Thursday, October 24, 2013

Obamacare is not a liberal policy

By Frank Moraes

Mike Konczal has written the most insightful thing I've read this month about the problems with the Obamacare exchanges, What Kind of Problem is the ACA Rollout for Liberalism? He argues that the failure of the exchanges is not the result of liberalism; it is the result of neoliberalism. Or to put it more clearly: New Democratic ideology. We could have had an old fashioned approach to healthcare reform: a single payer health insurance system. That would have been simple. And I have had many frustrating conversations over the last two years with conservatives who complain about Obamacare and ask why we couldn't just have a single payer system. The answer, of course, is that after Fox Newsstarted shouting about "socialized medicine" these same conservatives would be absolutely positively against single payer. But I digress.

Obamacare is so annoyingly complicated because it is designed to be a kind of public-private partnership and that no one thinks will be as good at reducing costs as a single payer system would be. If we had the simple government insurance system, the exchanges would be trivial. You would log on, enter your information, and the program would spit out how much it was going to cost you. Or even better: there would be no exchanges; the correct amount of money would just be taken out of your paycheck. Instead, we have a system that interacts with multiple private insurance systems and then these have to communicate with the government to figure out how muchit will pay. And in the end, you have a totally messed up system that tells you to try back later.
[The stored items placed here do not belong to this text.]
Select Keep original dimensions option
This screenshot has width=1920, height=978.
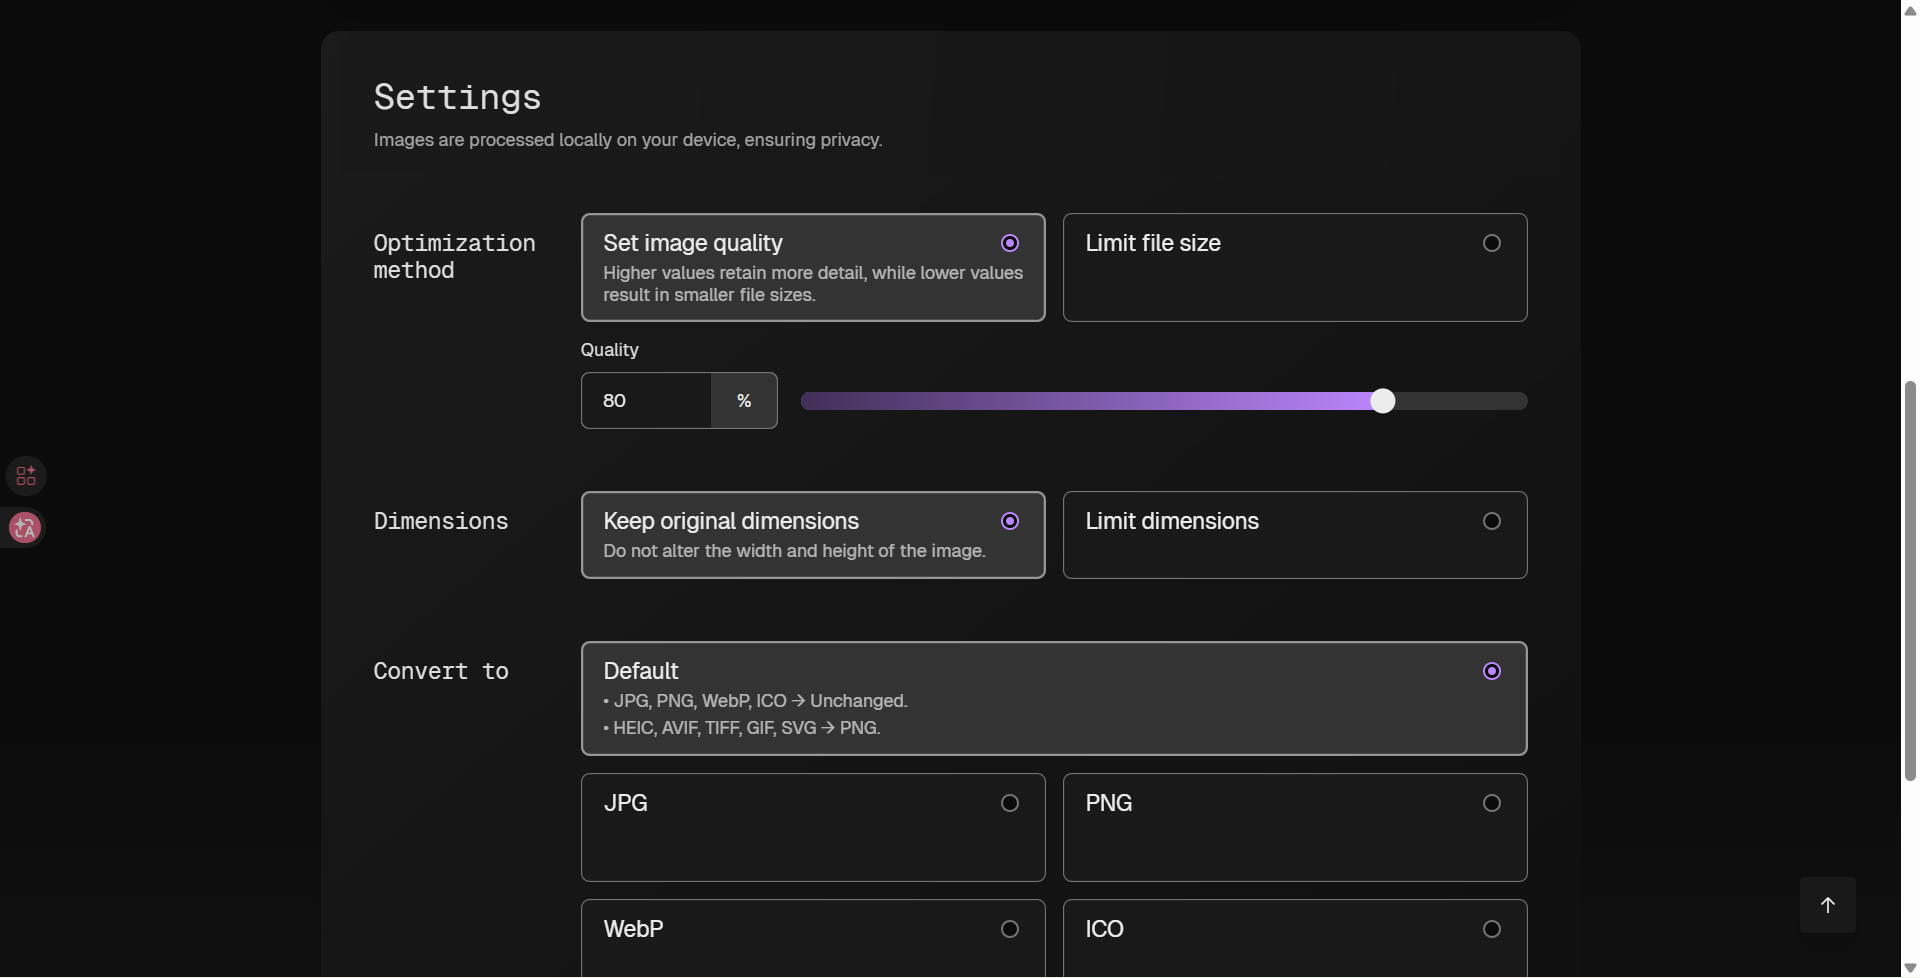click(x=812, y=535)
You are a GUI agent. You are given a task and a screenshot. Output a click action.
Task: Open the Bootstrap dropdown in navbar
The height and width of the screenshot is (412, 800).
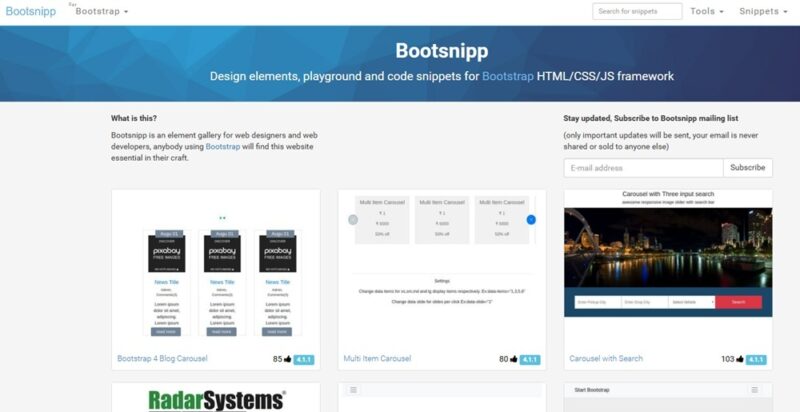tap(102, 12)
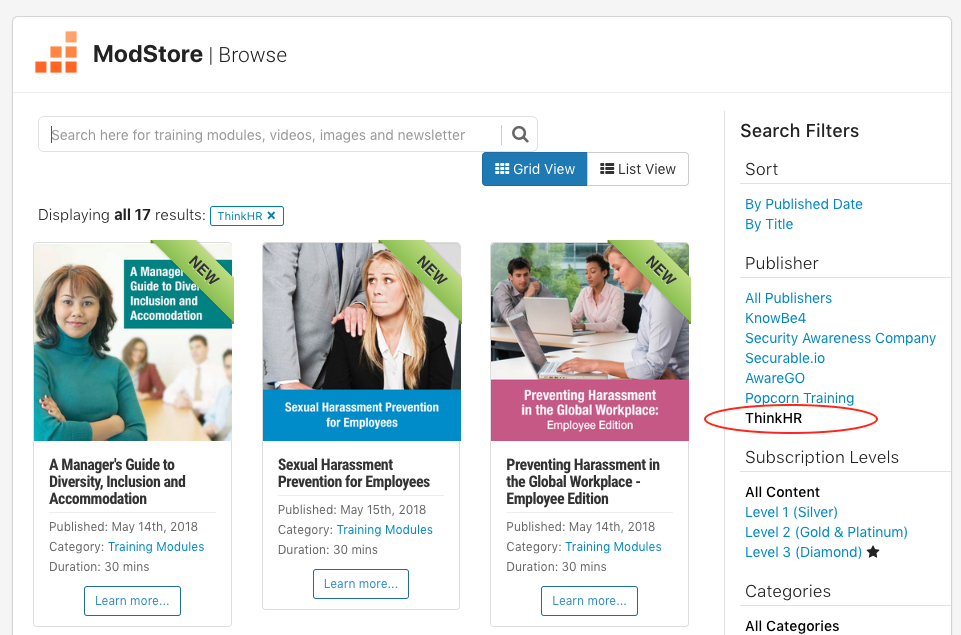
Task: Remove the ThinkHR filter tag
Action: pos(271,215)
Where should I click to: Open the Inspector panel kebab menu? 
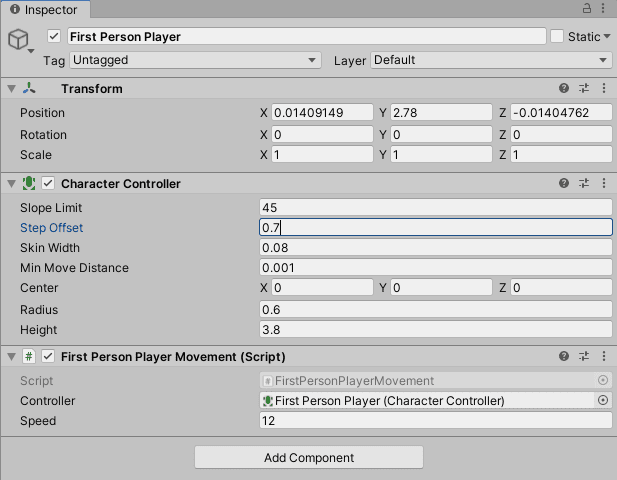[x=604, y=9]
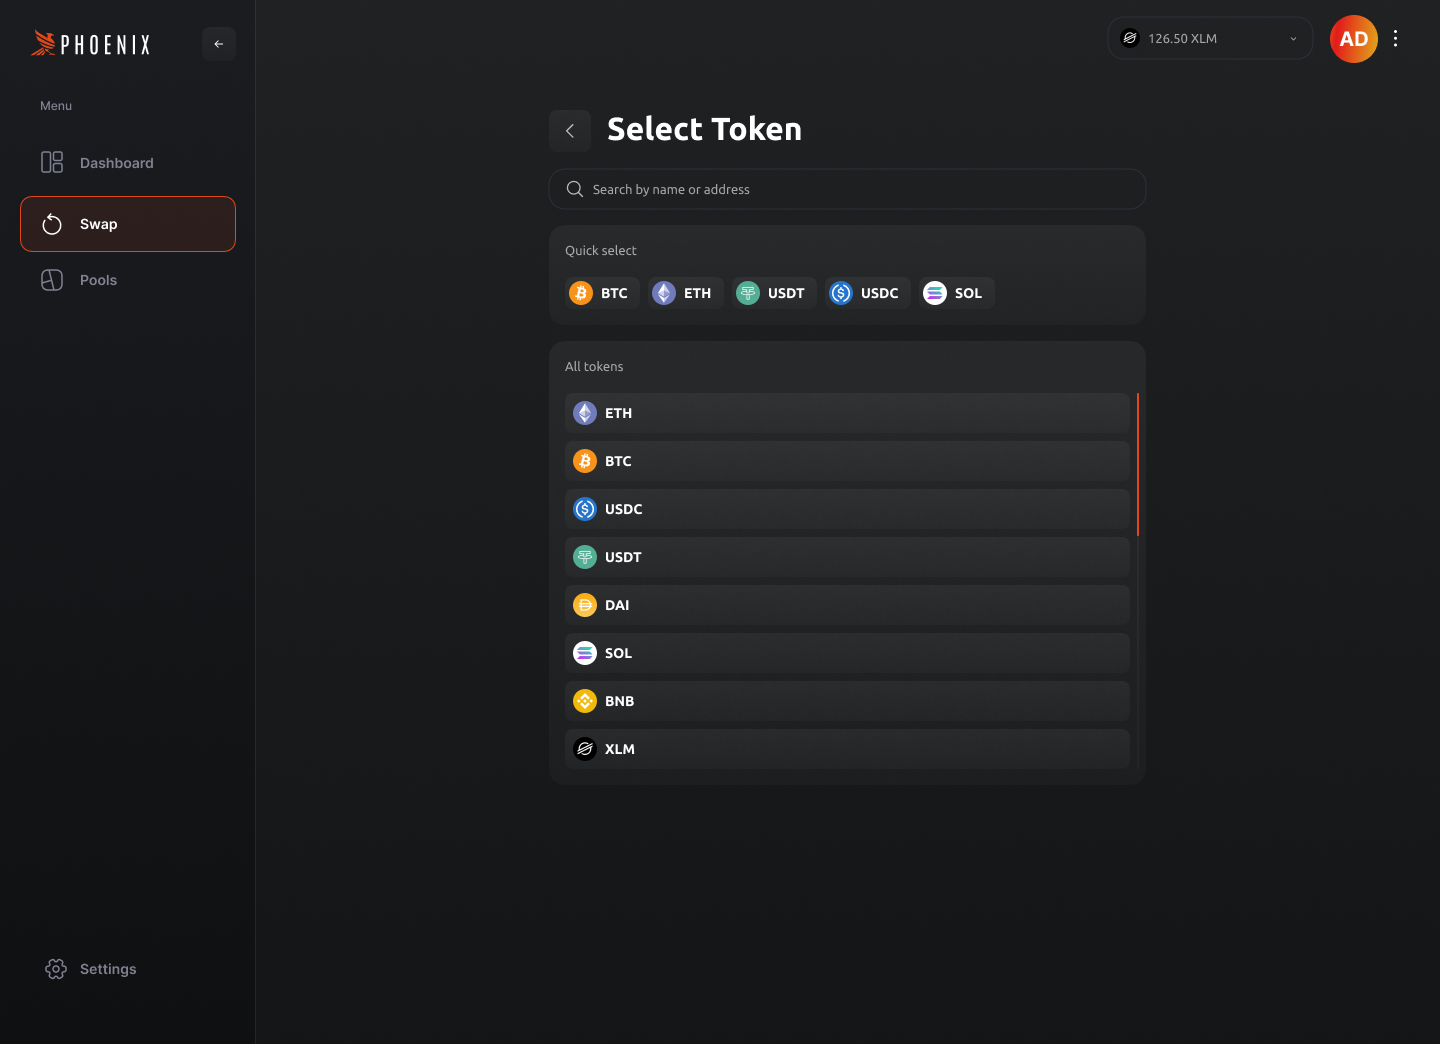Choose DAI from the All tokens list
This screenshot has height=1044, width=1440.
[847, 605]
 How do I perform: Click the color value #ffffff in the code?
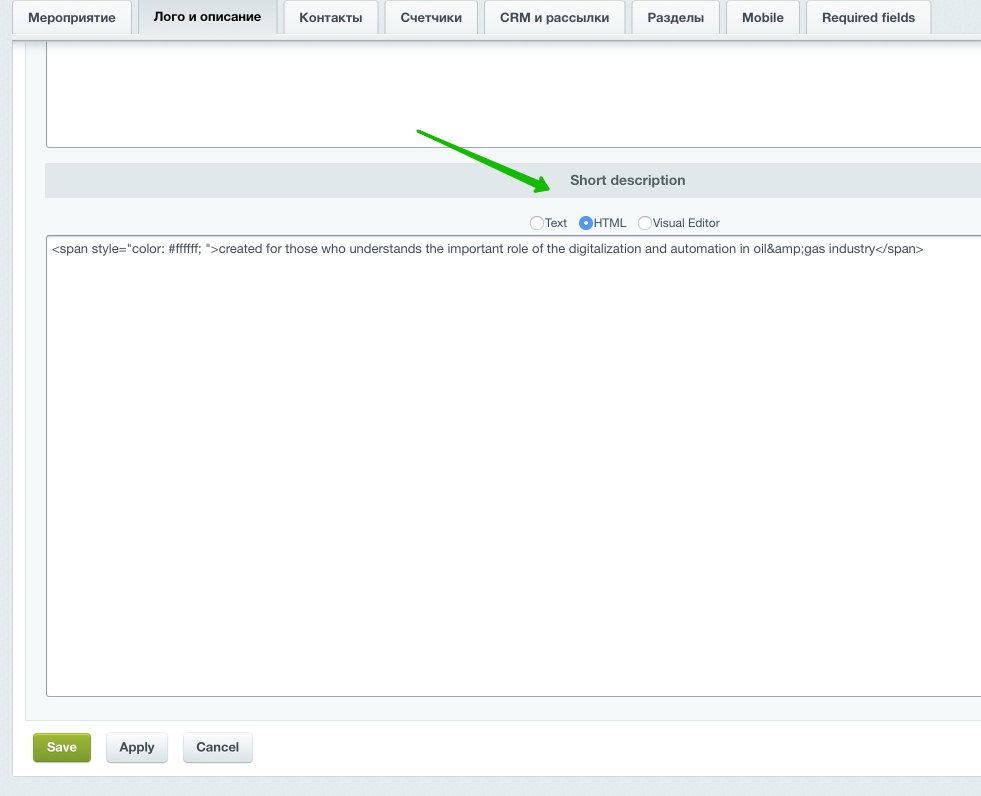(185, 249)
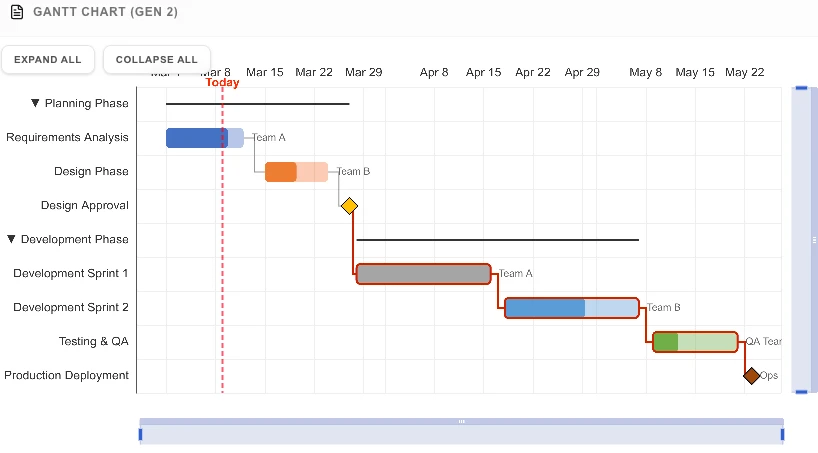The height and width of the screenshot is (453, 818).
Task: Select the Requirements Analysis task bar
Action: tap(204, 138)
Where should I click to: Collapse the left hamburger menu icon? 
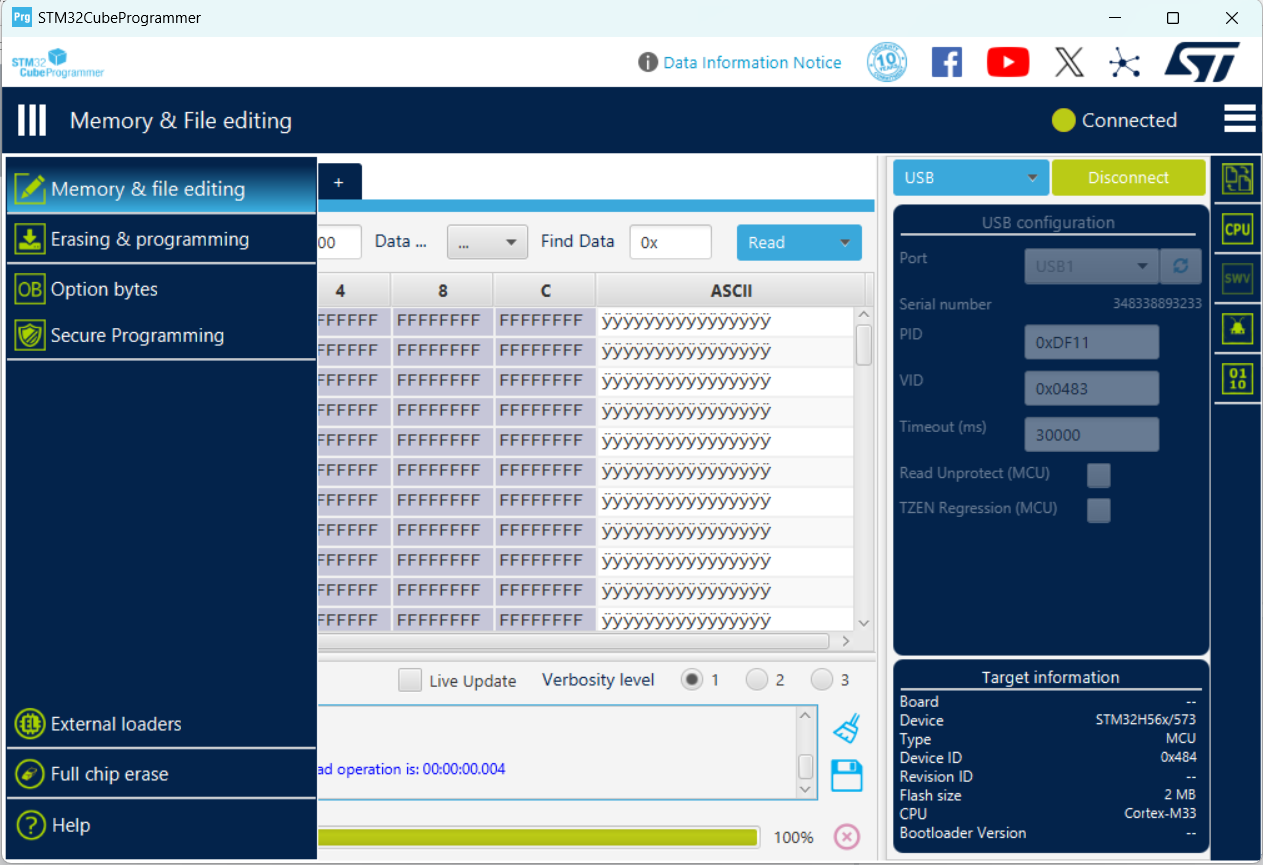coord(32,121)
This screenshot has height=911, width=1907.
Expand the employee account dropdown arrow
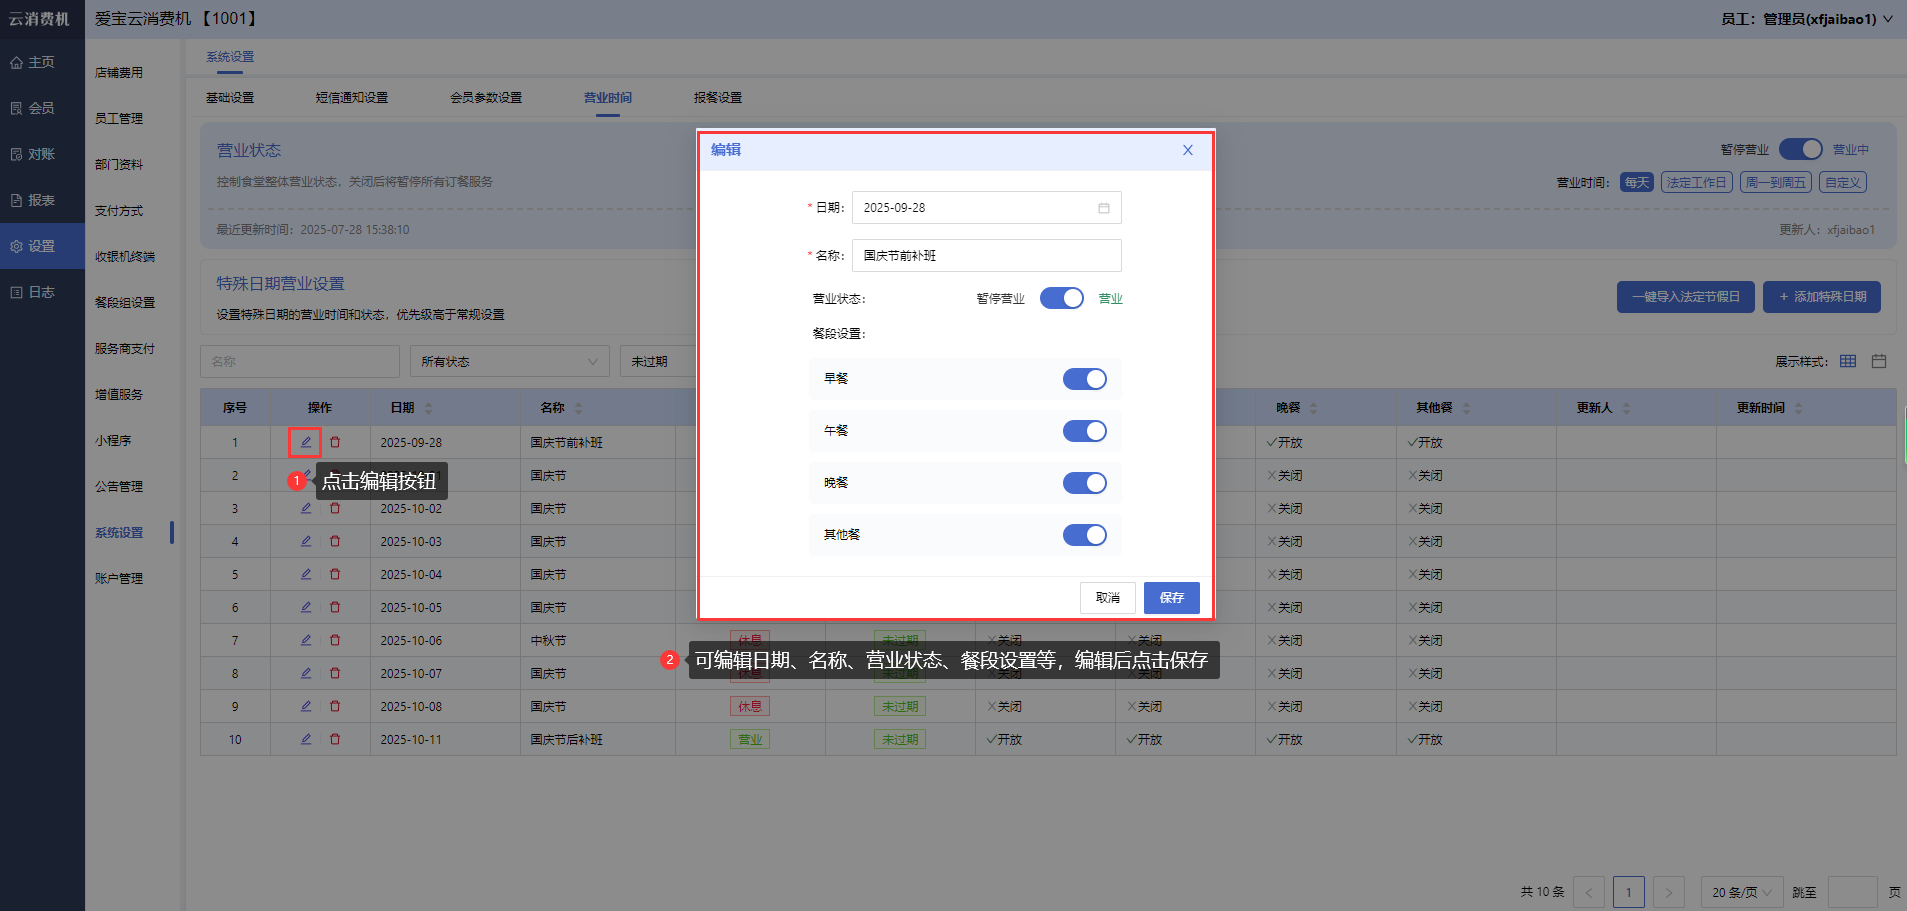1888,19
The issue now is as it has been since Obama first became president: why do the Democrats make their laws more conservative when the Republicans block everything? The Democrats in Congress never even considered a single payer system. We were on track to get the conservative Heritage Foundation plan long before Kennedy died and the Democrats lost their super majority in the Senate. But as a result of the Democrats big rush to make the law more conservative ends right here with an over-complicated law that the Republicans can point at and say, "See! Liberalism doesn't work!"

Well, in fact, we haven't tried liberalism. For the last 35 years, Democrats have tried to "get along" with Republicans by moving more and more and more to the right. And the response? The Republicans just move more and more and more to the right. In fact, as the entire political system has moved rightward, the ideological divide between the parties has grown. For each step the Democrats have taken to the right, the Republicans have taken twosteps to the right. Nice going guys!

Konczal pointed out something else that I really like because I've been saying it for a long time. Let me quote myself, because I think I put it better:
The truth is that the Republicans have backed themselves into a corner. It is not that alternative plans are hard, it is that they simply don't exist on the right. When the Republicans decided that their very own Heritage Foundation plan (AKA Obamacare) was something straight from the rotting corpse of Stalin, they effectively gave up on any kind of "free market" approach to healthcare reform.
This is a very big problem for conservatives. The mess that our previous healthcare system was will not go away if Obamacare fails. The remaining conservative healthcare "reform" ideas either nibble around the edges or actually make things worse. The people will not stand for this—not for long anyway. So the only alternative to Obamacare is some kind of single payer system. This is yet another example of conservatives demanding everything and as a result, actually losing ground.

Like most liberals who have been paying attention, I've never liked Obamacare. The idea that the government would require people to buy into a broken health insurance market strikes me as an authoritarian overreach. But such theoretical considerations are not that important to me. What isimportant is getting a system that works. I'm sure the government will make Obamacare work. But it is a conservative policy, and I have always wanted a liberal policy: a single payer system, which would have worked far better.